◆ TEXTO ◆
☆ ☆ ☆ ☆
O despejo liminar por falta de pagamento
Por Filipe Kuss e Pedro Camargo
Como em qualquer outra relação econômica, as partes de um contrato de locação de imóvel possuem interesses particulares a serem defendidos a partir das cláusulas por elas pactuadas.
Nesse sentido, por mais que a legislação excêntrica[1] aplicável às relações locatícias abra largas margens para a livre negociação entre as partes, essa mesma lei também dispõe regras expressas, cuja inobservância pode ensejar, inclusive, a nulidade de cláusulas pactuadas.
Sob a ótica do proprietário locador, a qual se aborda nesse artigo, vale dizer, apesar das garantias disponíveis, o risco do negócio é acentuado, ainda mais em um cenário de crise econômica na qual se tem cerca de 12 milhões de desempregados e mais de 60 milhões de pessoas inadimplentes com nome inserido no cadastro de proteção ao crédito, conforme números levantados pelo Serasa Experian em Junho de 2018[2].
Portanto, a correta estruturação do instrumento a ser assinado possui suma importância para que eventual resolução se dê da maneira mais satisfatória e célere possível ao locador, no caso de violação das cláusulas contratuais, tanto para viabilizar a retomada da posse do imóvel quanto para receber eventuais locativos inadimplidos.
A Lei nº. 8.245/1991 – Lei de Locações – configura de maneira expressa, como causa bastante para a rescisão do contrato, a falta de pagamento por parte do inquilino, vide seu art. 9º, III.
A falta de pagamento, por sua vez, apenas se caracteriza a partir do momento em que o locatário deixa de realizar o pagamento do aluguel e encargos locativos de maneira pontual, seja no prazo acordado ou, caso não se faça menção a ele, até o sexto dia útil do mês seguinte ao vencido (art. 23, I da mesma Lei).
Assim, configurada a inadimplência do locatário, fica caracterizada a violação contratual e, portanto, autorizada a ação de despejo.
Diante da conjuntura proporcionada pela Lei nº 12.112/2009, que incluiu no art. 59, §1° da Lei nº. 8.245/1991 o inciso IX[3], o locador pode estipular, ainda na fase negocial do instrumento locatício, cláusulas que garantam o sucesso de eventual pedido liminar de despejo, o que, por certo, é o mais interessante a ele, podendo postergar a cobrança dos aluguéis para ação distinta exclusiva para tanto.
Dessa maneira, a liminar de despejo surge como medida passível de amenização dos prejuízos suportados pelo locador em decorrência do inadimplemento do locatário.
☆ ☆ ☆ ☆
◆ LISTA DE TAREFAS ◆
(A) Diga se cada afirmação concorda com o texto sobre despejo liminar, respondendo sim ou não e citando as palavras do texto que decidem a questão: (i) a Lei de Locações aponta a falta de pagamento do inquilino como motivo para rescindir o contrato; (ii) sem prazo combinado, o pagamento pode ser feito até o quinto dia útil do mês seguinte ao vencido; (iii) o artigo trata do assunto pelo ponto de vista do inquilino.
(B) Retome o texto sobre despejo liminar a partir do ponto em que ele termina.
O material não entra nesta parte do exercício.

◆ CONJUNTO DE DADOS ◆
☆ ☆ ☆ ☆
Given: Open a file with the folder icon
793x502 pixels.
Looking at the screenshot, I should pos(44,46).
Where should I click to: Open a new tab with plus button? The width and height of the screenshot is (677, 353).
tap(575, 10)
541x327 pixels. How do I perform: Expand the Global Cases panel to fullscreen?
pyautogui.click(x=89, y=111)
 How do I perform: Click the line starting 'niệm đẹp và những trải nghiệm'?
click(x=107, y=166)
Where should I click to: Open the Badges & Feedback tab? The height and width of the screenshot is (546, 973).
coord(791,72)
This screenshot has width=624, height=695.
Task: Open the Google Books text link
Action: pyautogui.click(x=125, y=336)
☆ ☆ ☆ ☆
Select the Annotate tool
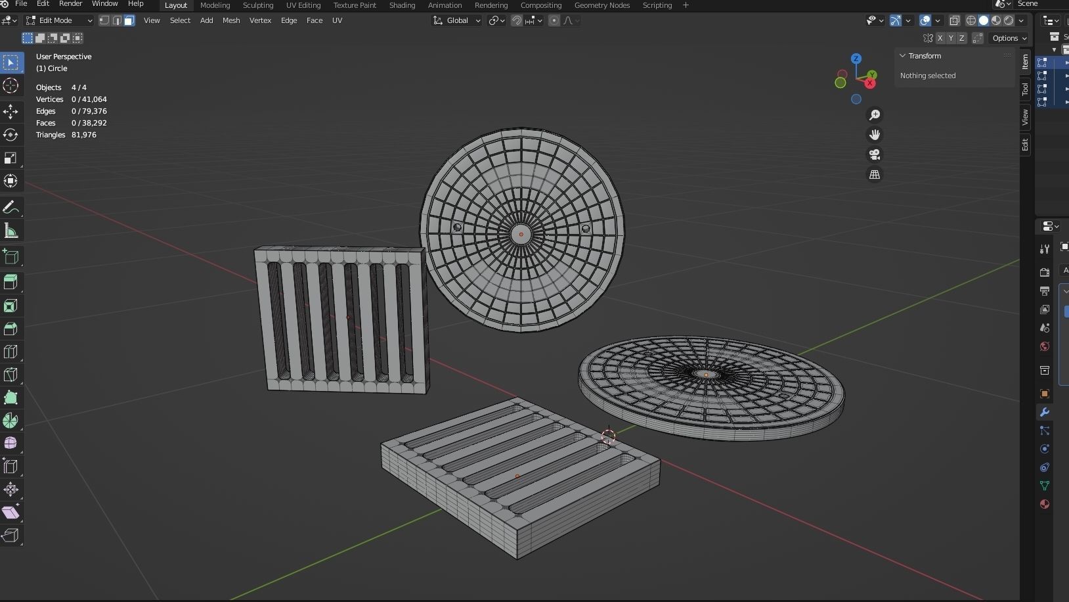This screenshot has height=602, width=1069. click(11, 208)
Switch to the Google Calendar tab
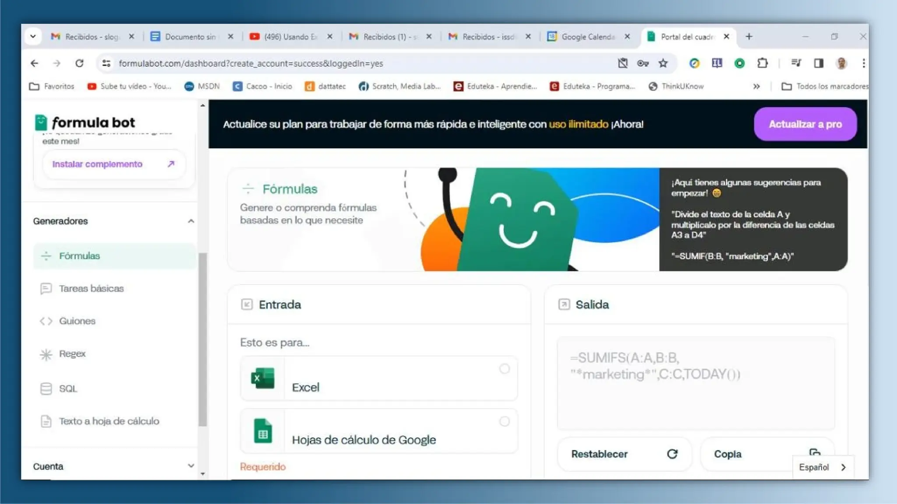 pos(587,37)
☆ ☆ ☆ ☆
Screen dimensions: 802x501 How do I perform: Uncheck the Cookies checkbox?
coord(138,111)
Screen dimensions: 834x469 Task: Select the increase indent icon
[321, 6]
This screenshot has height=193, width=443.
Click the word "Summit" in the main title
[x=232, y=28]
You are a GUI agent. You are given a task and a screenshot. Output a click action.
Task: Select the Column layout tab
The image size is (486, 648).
☆ ☆ ☆ ☆
◆ RESPOSTAS ◆
(A)
(i) Sim: "configura de maneira expressa, como causa bastante para a rescisão do contrato, a falta de pagamento por parte do inquilino".
(ii) Não: "até o sexto dia útil do mês seguinte ao vencido".
(iii) Não: "Sob a ótica do proprietário locador, a qual se aborda nesse artigo".

(B)
No entanto, o próprio dispositivo que a prevê, dispõe um grande entrave à concessão dos pedidos liminares de despejo por falta de pagamento, uma vez que impõe ao locador que não exista garantia pactuada, dentre aquelas previstas no art. 37 da Lei de Locações (caução, fiança, seguro de fiança locatícia e cessão fiduciária de quotas de fundo de investimento).
Assim, o locador se vê numa situação delicada, uma vez que, para contar com a certeza do despejo liminar no caso do inadimplemento do locatário, precisaria abster-se da previsão contratual garantidora de caução, fiança, seguro da fiança locatícia ou ainda de cessão fiduciária de quotas de fundo de investimento.
Além disso, para concessão da liminar de despejo por falta de pagamento, a Lei impõe que o Locador deposite em conta judicial vinculada aos autos o valor equivalente a três meses de aluguel, a título de caução.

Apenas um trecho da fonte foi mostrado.